Giuseppe Valadier

Giuseppe Valadier ( born April 14, 1762, Rome, † February 1, 1839 in Rome ) was an Italian architect, urban planner, archaeologist and goldsmith.


Valadier began his career in 1781 as an architect of the papal palace under Pope Pius VI .. Also during the occupation of Rome by the French during the Napoleonic era in the years 1809 to 1814 and Pope Pius VII he retained this position.

1790, Pope Pius VI. acquired the Palazzo Santo Bono at the Piazza Navona for his nephew ' Luigi Braschi Onesti - ' and commissioned, among other things Valadier with plans for the renovation of the palace. The Pope rejected these plans, however, and had rebuilt the palace by Cosimo Morelli in a style that was based on the Renaissance. This fit well to the cultural and political intentions of Pius VI. , But also simultaneously provides an explanation for that neoclassicism was later than in the rest of Europe unfold in Rome. Had reached only when Valadier the height of his creative powers, Rome followed the developments in other European centers.

Built as an architect Valadier including the Teatro Valle ( 1819) and the facade of San Rocco (1831). As an archaeologist, he worked from 1819 to 1822 with the restoration of the Colosseum and the Arch of Titus, and from 1829 to 1835 with the restoration of the Temple of Portunus (Temple of Fortuna Virilis ).
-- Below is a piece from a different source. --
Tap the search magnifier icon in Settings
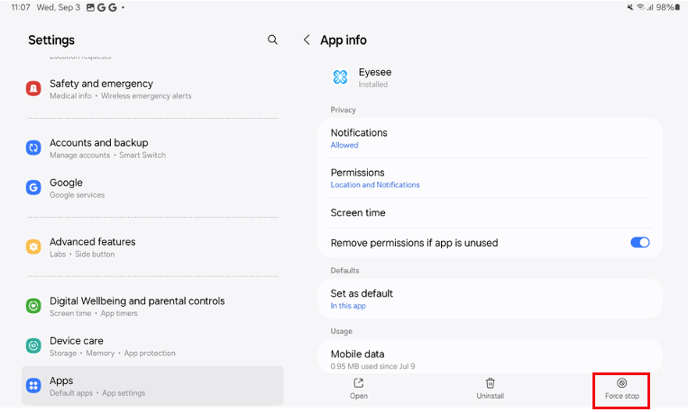The height and width of the screenshot is (412, 688). click(x=273, y=40)
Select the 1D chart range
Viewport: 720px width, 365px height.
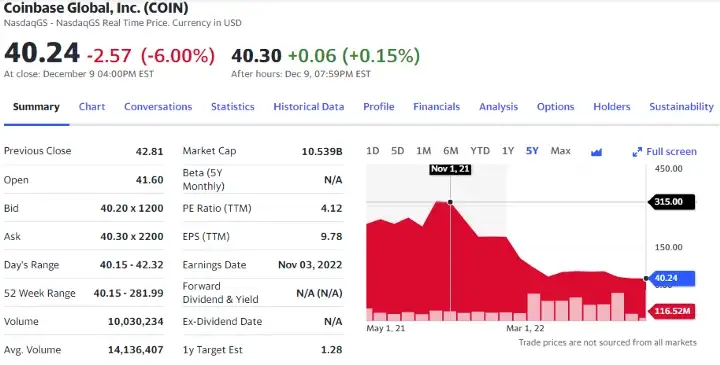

However, most legacy he had left as a town planner and outstanding musician. Throughout its steeply rising career as a city planner, he had early leave behind this talent. In 1805 he established the new course of the Via Flaminia. 1811 followed the general plan for the Via dei Fori Imperiali, but was then first brought by the Nazis to carry out. Next, he led the transformation of the Piazza San Giovanni in Laterano and the design of the Villa Torlonia in Rome. However, the masterpiece Valadier was undoubtedly the redesign of the Piazza del Popolo. He had already presented a first draft in 1793, of which, however, nothing eventually applied in the final version of the rebuilt 1811-1822 square.